How to provide user defined function for python bl

2019-06-23 00:55发布

问题:

I connect to sqlite database in Blaze using df = bz.Data("sqlite:///<mydatabase>) everything works fine but I do not know how to provide user-defined functions in my interaction with df. I have a column called IP in df which is text containing IP addresses. I also have a function toSubnet (x, y) which takes in an IP address (x) in text format and return its /y subnet. For example:

out = toSubnet('1.1.1.1',24)
out
1.1.1.0/24

Now if I want to map all IPs to their /14 subnets, I use:

df.IP.map(lambda x:toSubnet(x,14),'string')

Which works when the backend is CSV. But with sqlite backend I get NotImplementedError. What's wrong here?

回答1:

NB: This doesn't tell you how to do exactly what you want, but it provides an explanation of why it doesn't work and a possible next step to get this to work with SQLite.

The problem you're running into is that it is very difficult to efficiently execute arbitrary Python code against an arbitrary SQL database.

Blaze takes user code and translates it to SQL as best it can, using SQLAlchemy, which I don't think has a way to do this.

Since nearly every database has a different way of dealing with user-defined functions (UDFs), it's quite a lot of work to build an API that allows the following:

  1. A user to define a function in Python
  2. Turn that pure Python function into a UDF native to the database.

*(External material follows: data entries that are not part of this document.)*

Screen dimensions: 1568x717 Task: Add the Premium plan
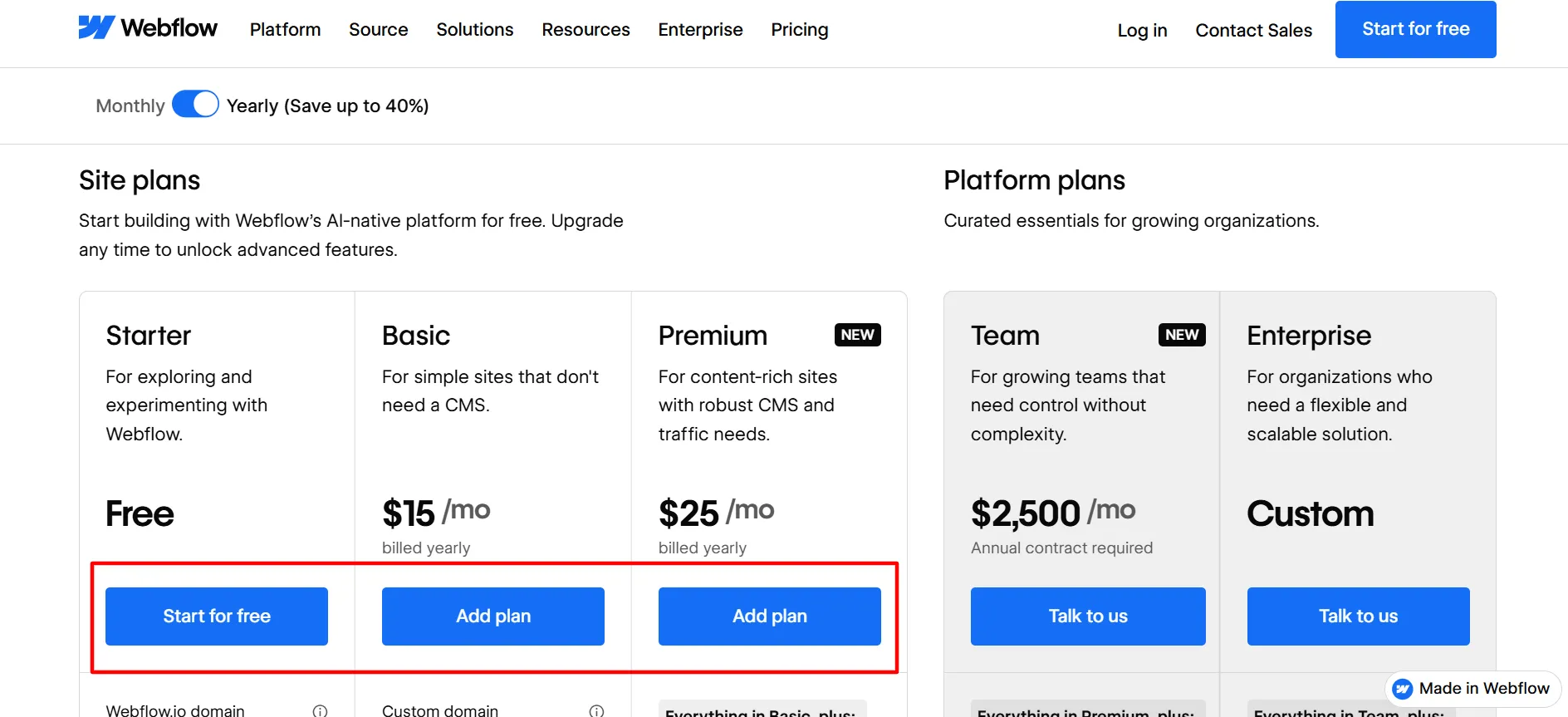(770, 616)
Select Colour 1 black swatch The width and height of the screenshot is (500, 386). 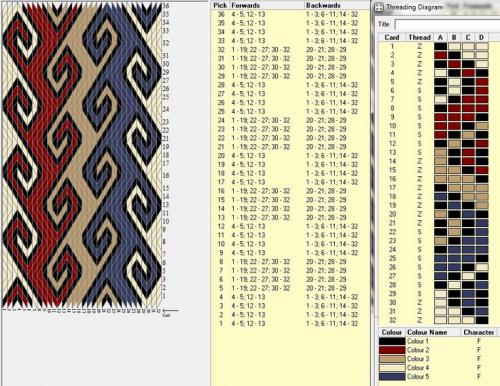pyautogui.click(x=392, y=341)
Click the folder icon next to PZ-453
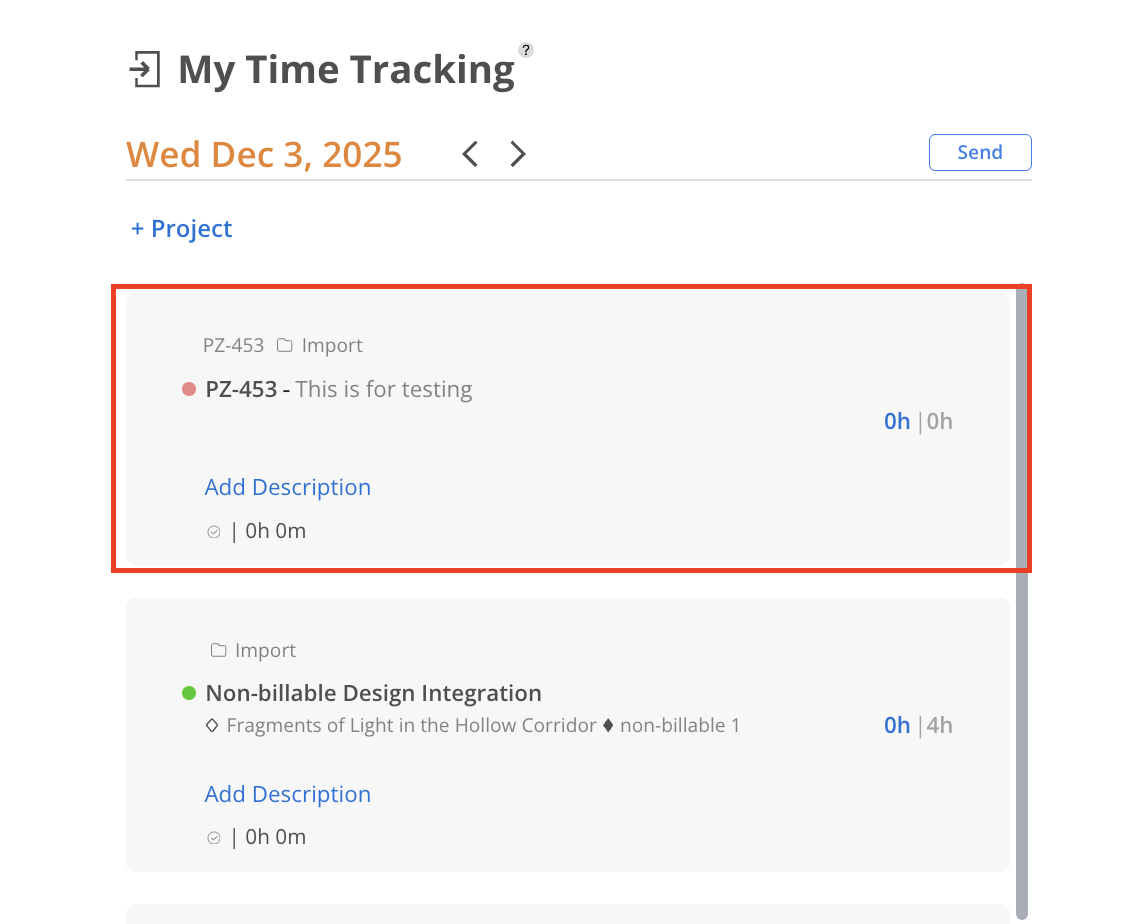This screenshot has height=924, width=1142. [284, 346]
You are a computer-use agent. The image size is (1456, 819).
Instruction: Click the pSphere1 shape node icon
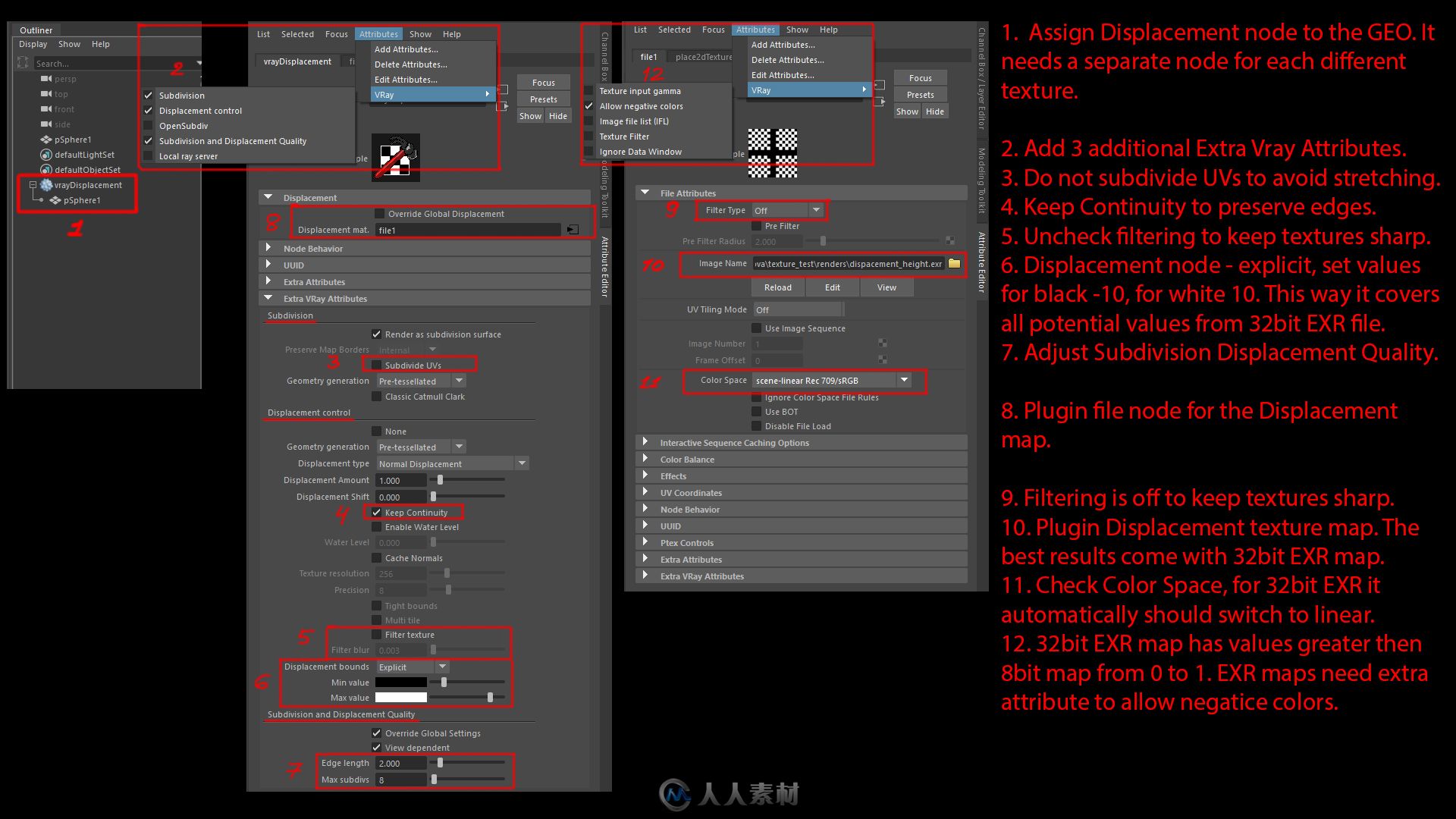pos(55,200)
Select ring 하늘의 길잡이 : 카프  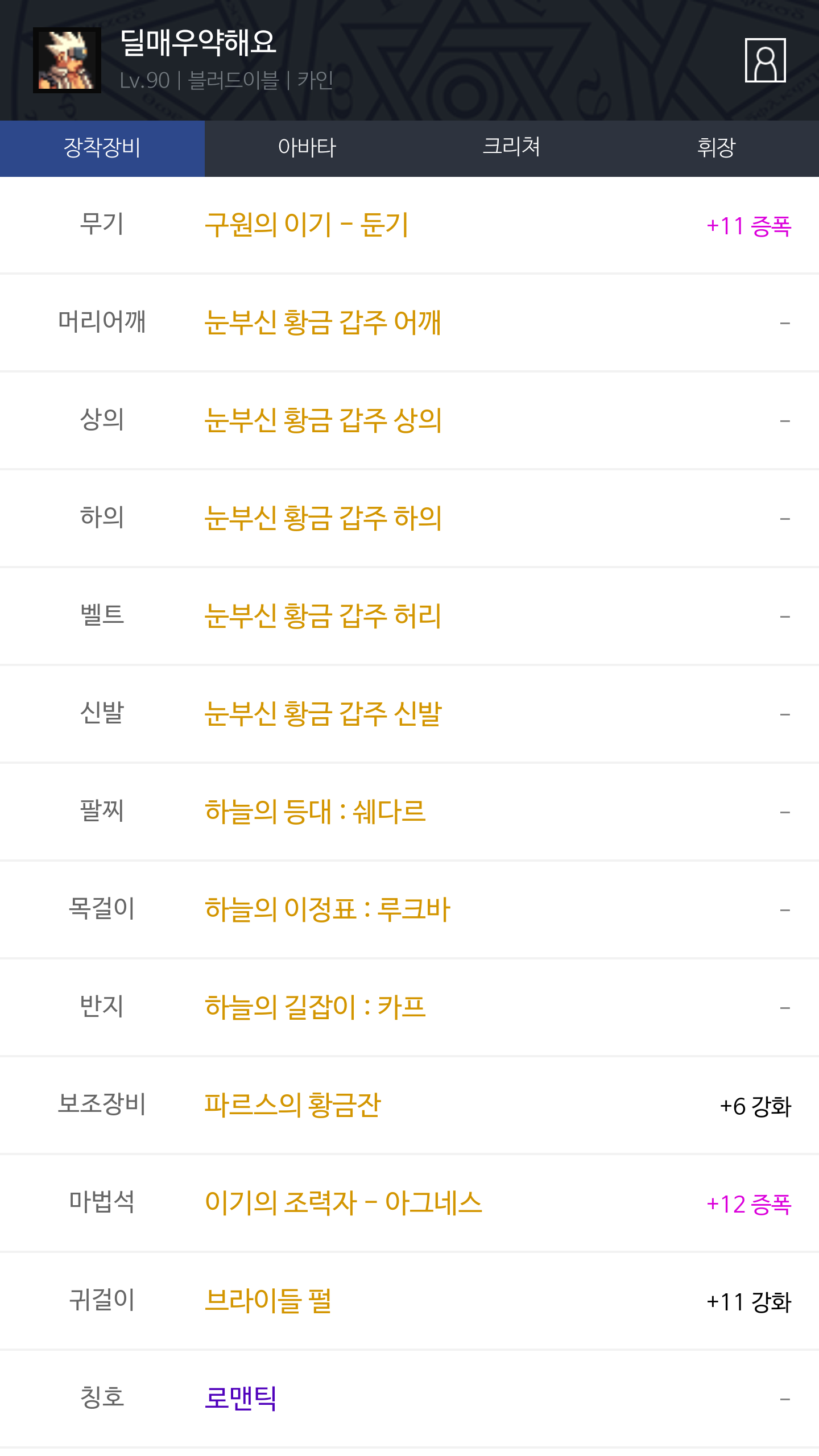point(315,1007)

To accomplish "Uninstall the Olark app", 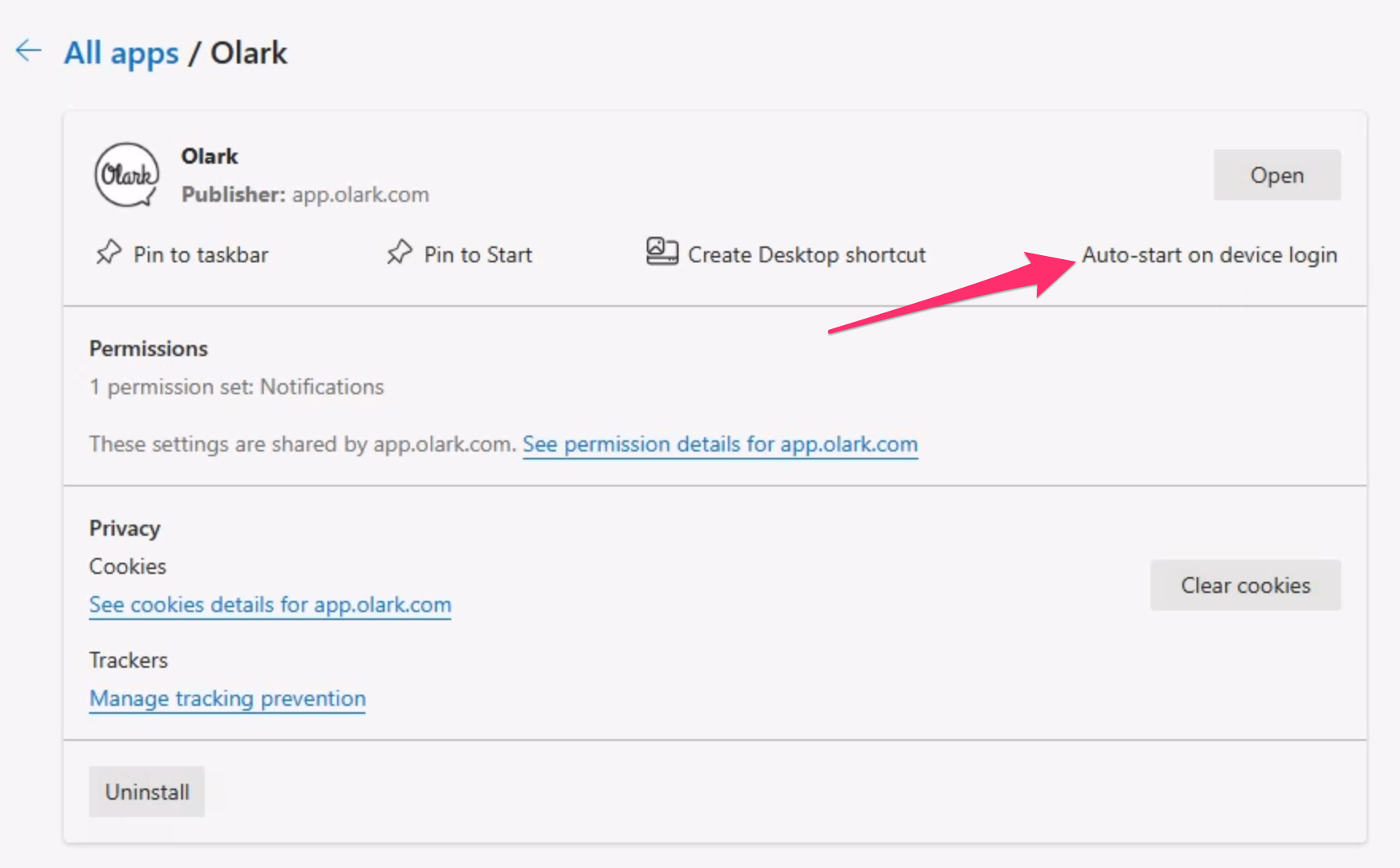I will click(x=147, y=792).
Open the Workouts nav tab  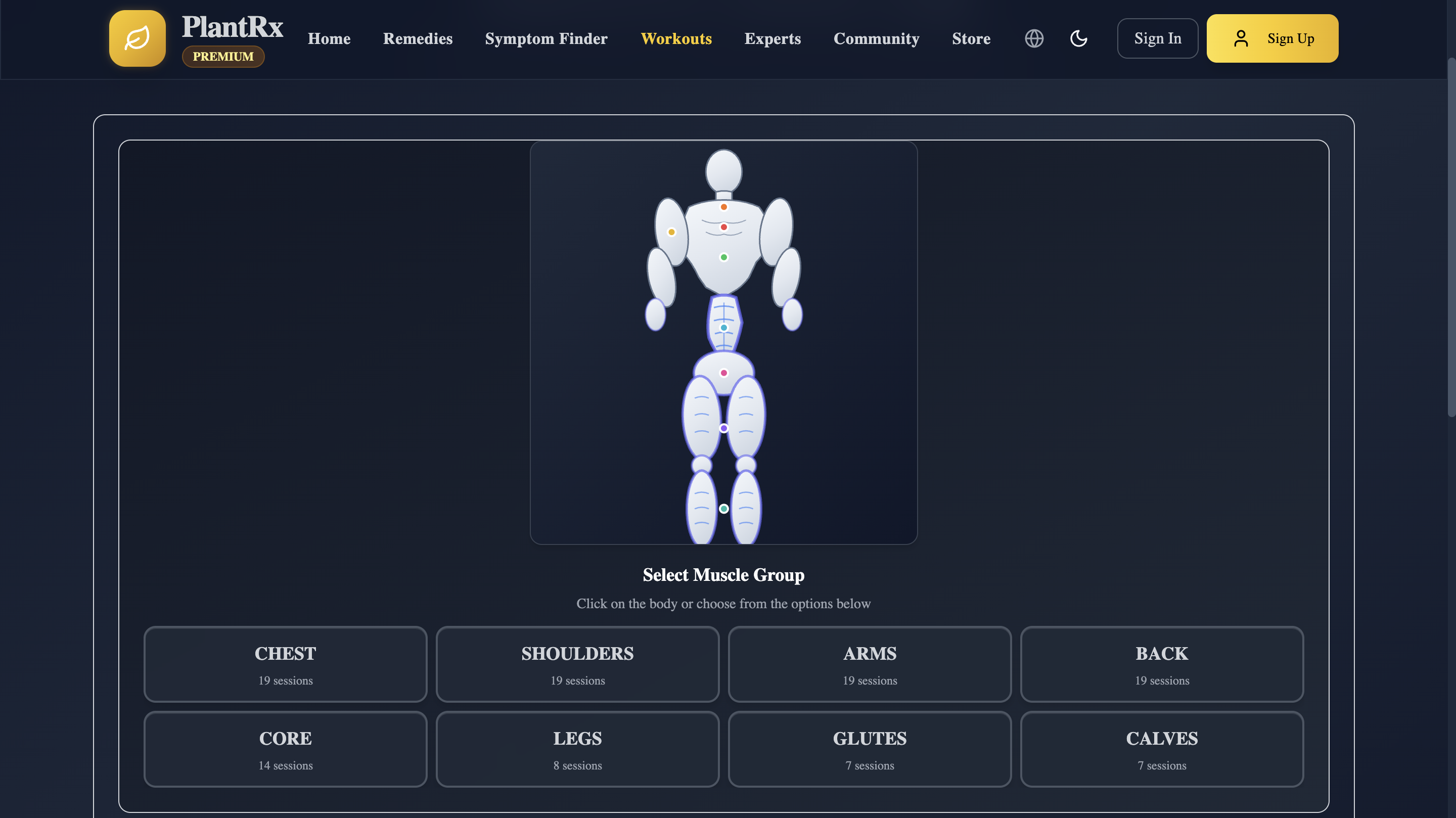(x=676, y=38)
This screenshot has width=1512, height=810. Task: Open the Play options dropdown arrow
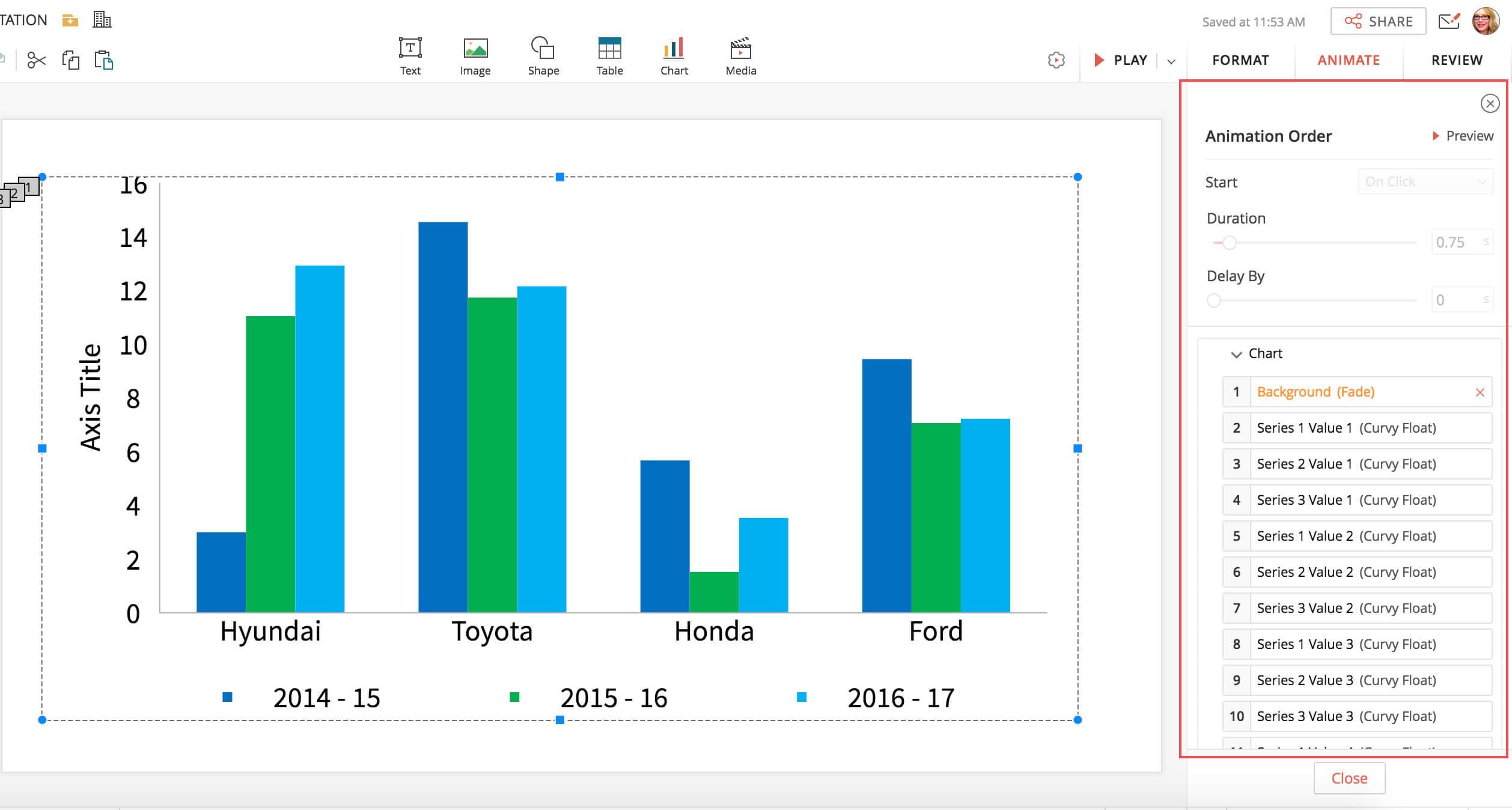click(x=1171, y=61)

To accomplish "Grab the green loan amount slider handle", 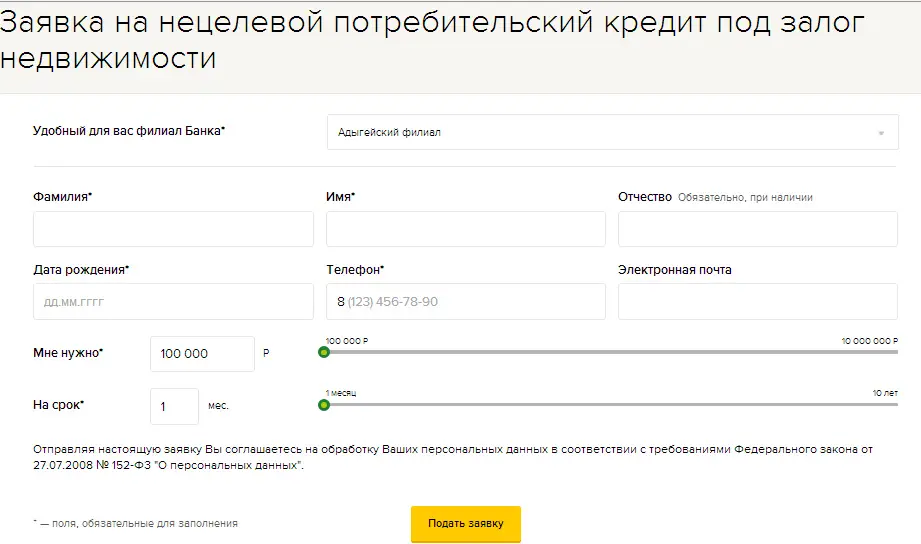I will [x=324, y=352].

That said, the Python interface to SQLite has a way to register Python functions that can be executed in a SQL statement:

https://docs.python.org/2/library/sqlite3.html#sqlite3.Connection.create_function

There currently isn't a way to express a UDF with Blaze using the SQL backend, though this could be implemented as new expression type that allows a user to register a function via the underlying database's db API.